Let's say, for example, that a communication between two employees who are not lawyers includes the phrase “I consulted with John and he said that terminating that contract would increase our liability. The reference to “liability” gives an idea that the judgment can be privileged and should be drafted. However, the phrase could also say: “I spoke to John and he said that we should definitely not terminate the Acme contract. At first glance, communication would not be privileged.
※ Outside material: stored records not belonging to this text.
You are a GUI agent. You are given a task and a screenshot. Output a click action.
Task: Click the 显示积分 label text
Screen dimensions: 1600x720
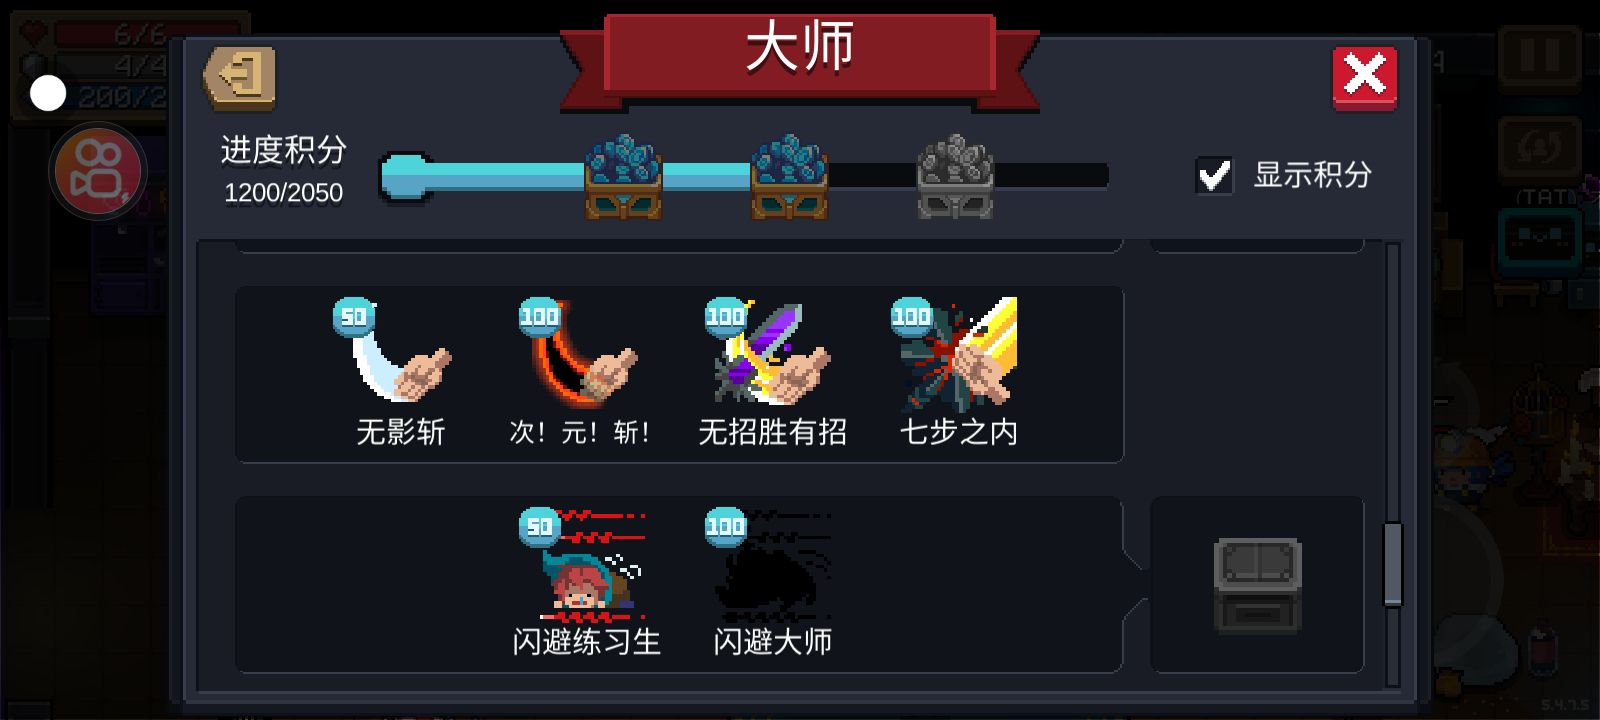[x=1313, y=175]
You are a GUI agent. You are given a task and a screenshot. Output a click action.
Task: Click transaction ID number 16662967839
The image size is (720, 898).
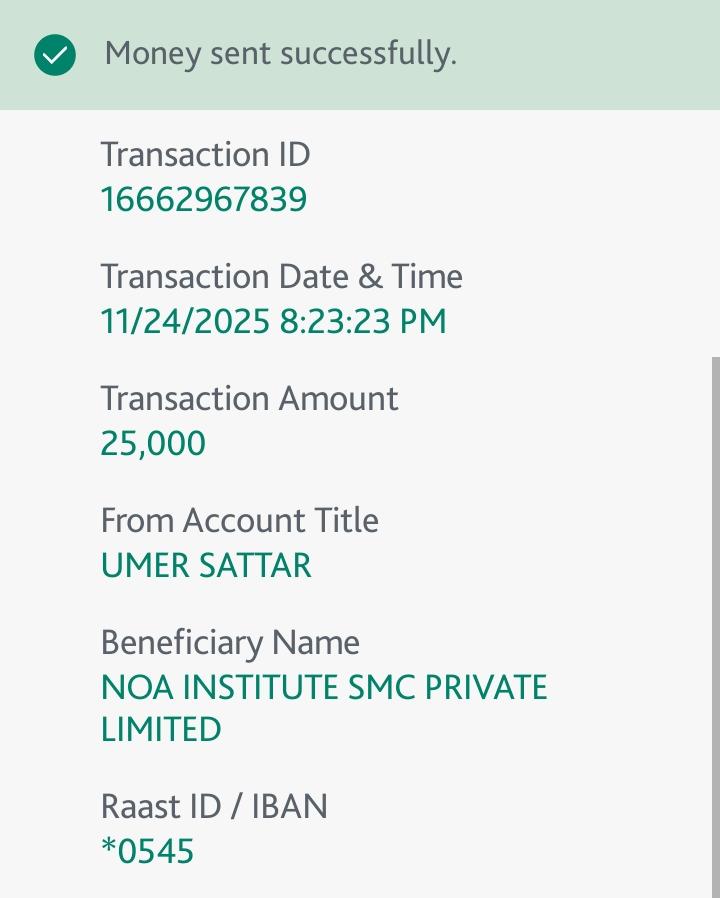(x=204, y=200)
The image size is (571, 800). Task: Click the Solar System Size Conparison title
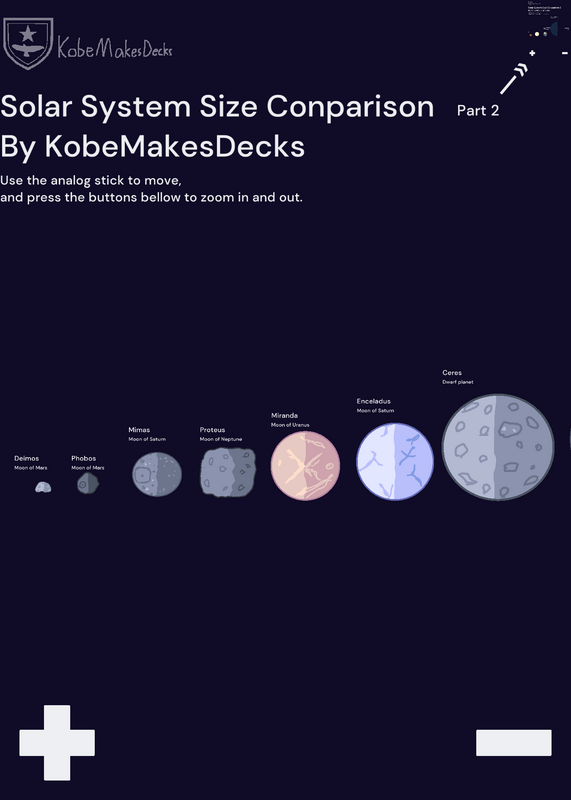tap(217, 107)
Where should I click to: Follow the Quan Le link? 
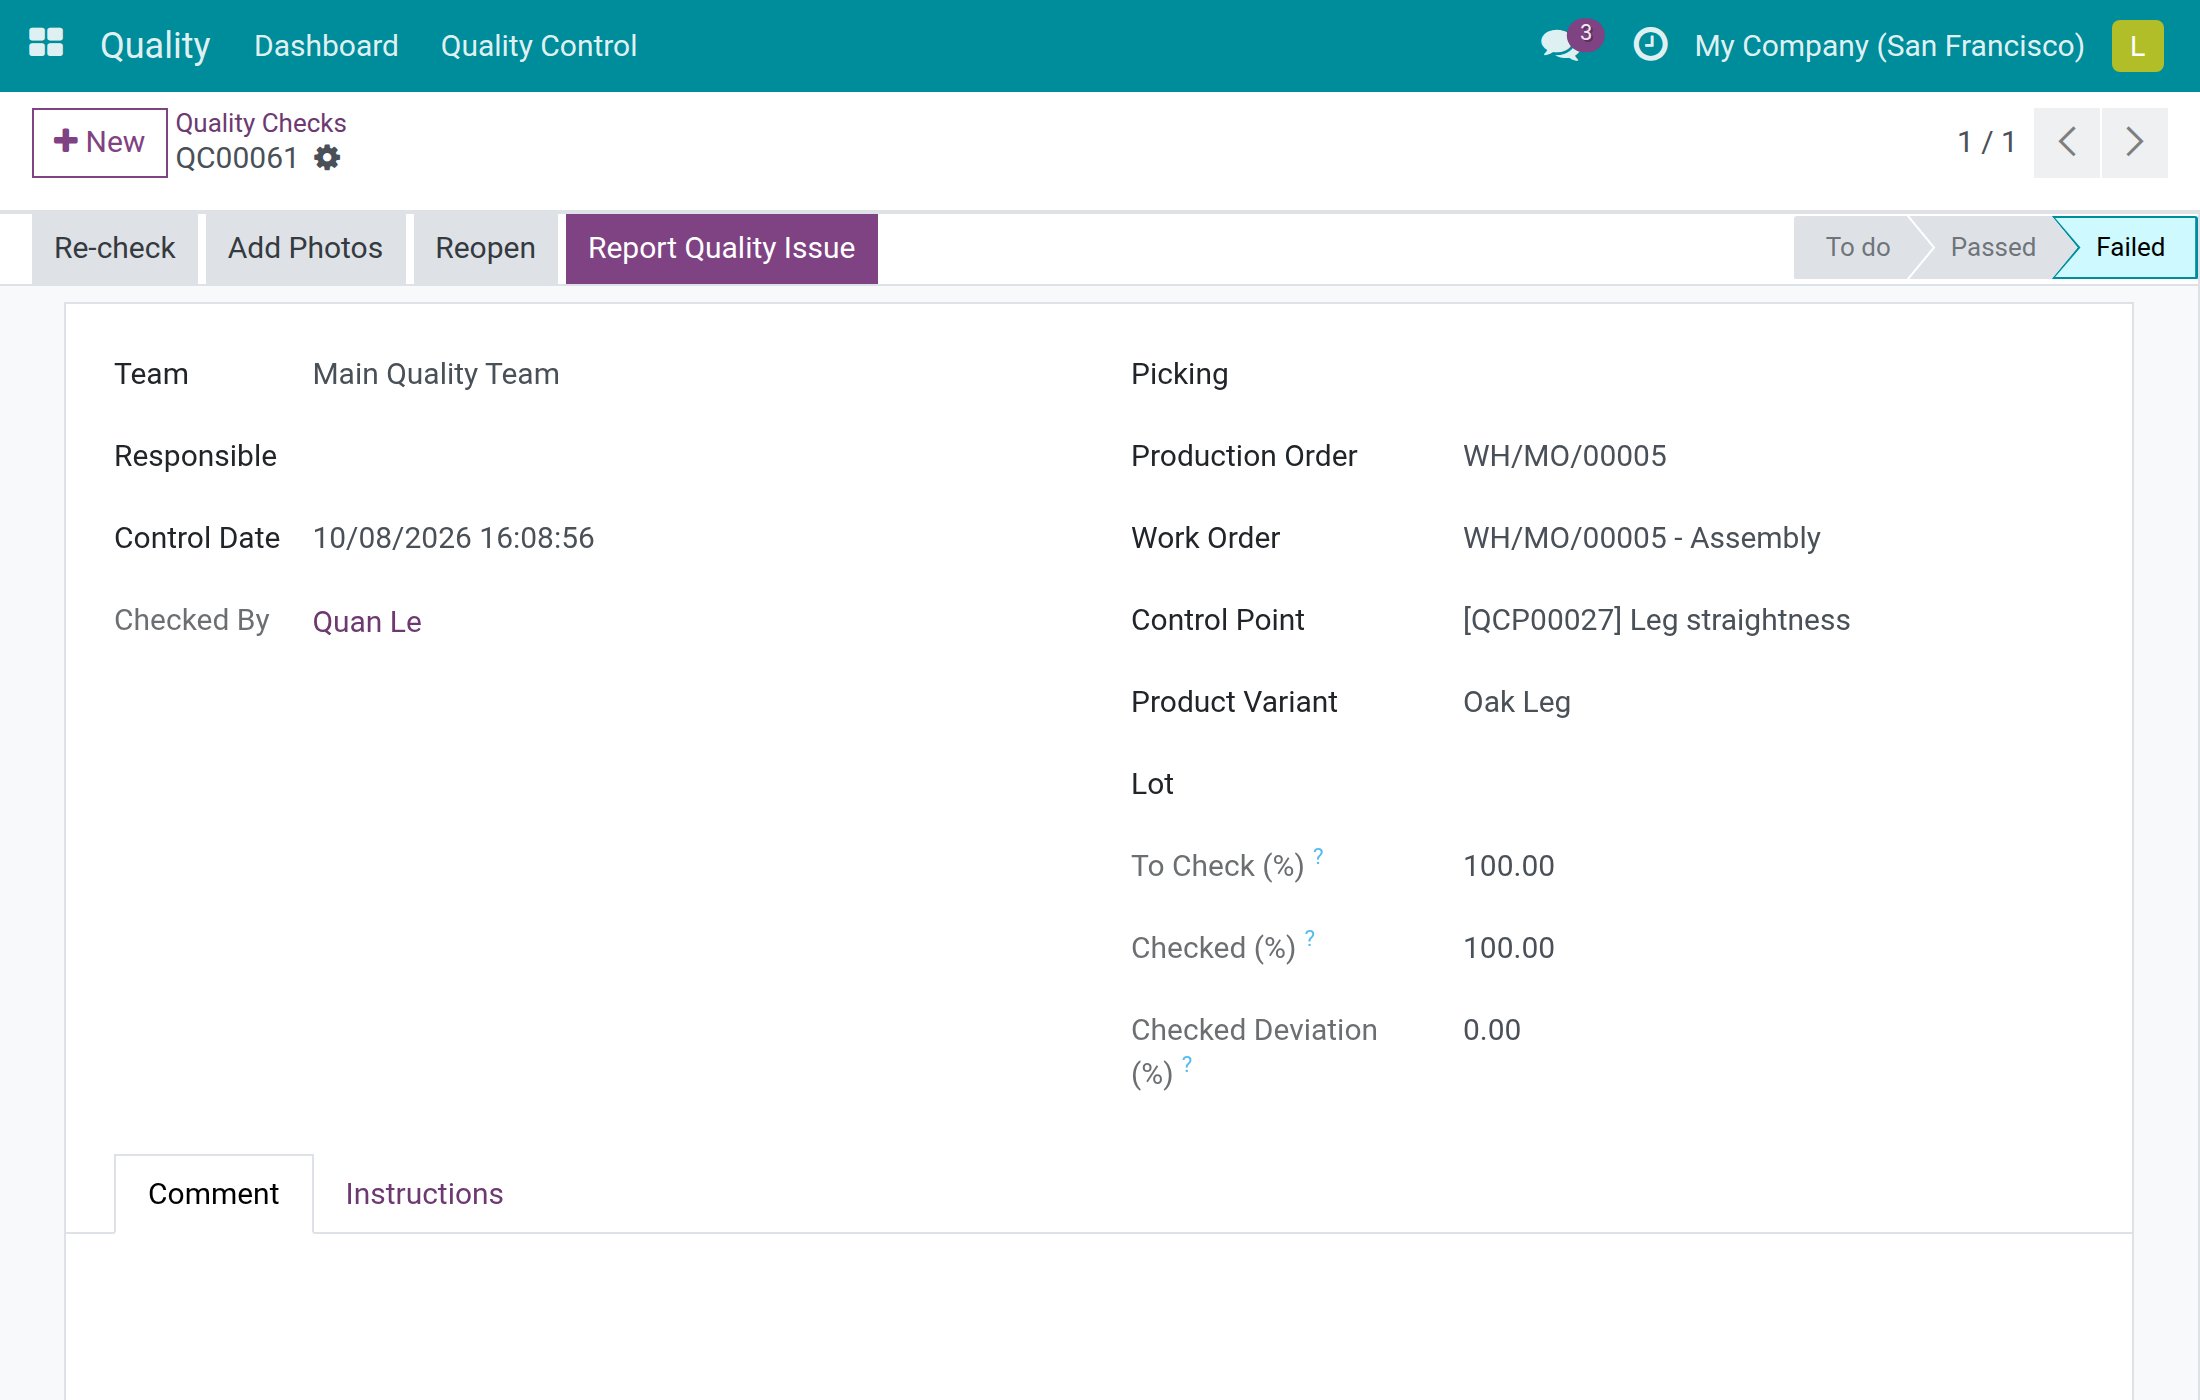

However, let's say you know that John is the customer's general counsel and that you have seen other communications with John in which John provides a legal opinion on whether the company should cancel the Acme contract. In that scenario, the safest option would be to treat the statement as privileged and remove it from communication. An attorney-client relationship may also be expressly recognized by the “counsel's appearance on behalf of the client, including filing pleadings in court for the client, drafting documents on behalf of the client, or appearing in court as a representative of a litigant. The attorney-client privilege is waived when the client sues his lawyer; the lawyer can defend himself by disclosing attorney-client privileged information.
An express contract is not necessary to form an attorney-client relationship; the relationship may be implied by the conduct of the parties. While this list of factors is illustrative, none of these factors alone will affirmatively establish the existence of an attorney-client relationship. As elementary as this concept may seem, many clients assume that the relationship exists and mistakenly rely on the protection of the privilege, but the privilege does not exist until the relationship is firmly established. In most cases, determining that an attorney-client relationship exists is not a laborious task, since most of the time, the lawyer has expressly acknowledged the client's representation.
By its very nature, the attorney-client relationship offers a distinct and invaluable right to protect communications from forced disclosure to any third party, including business partners and competitors, government agencies, and even criminal justice authorities. Such communications are privileged only if the overriding purpose is to promote the objectives of the attorney-client relationship. Although attorney-client privilege, like the fiduciary duty of confidentiality, is rooted in common law, today attorney-client privilege is generally governed by state law, and there are few exceptions and they are also generally legal. A communication is protected by the privilege only if it is intended to be confidential, that is, if it is made with the expectation that it will not be disclosed outside the attorney-client relationship.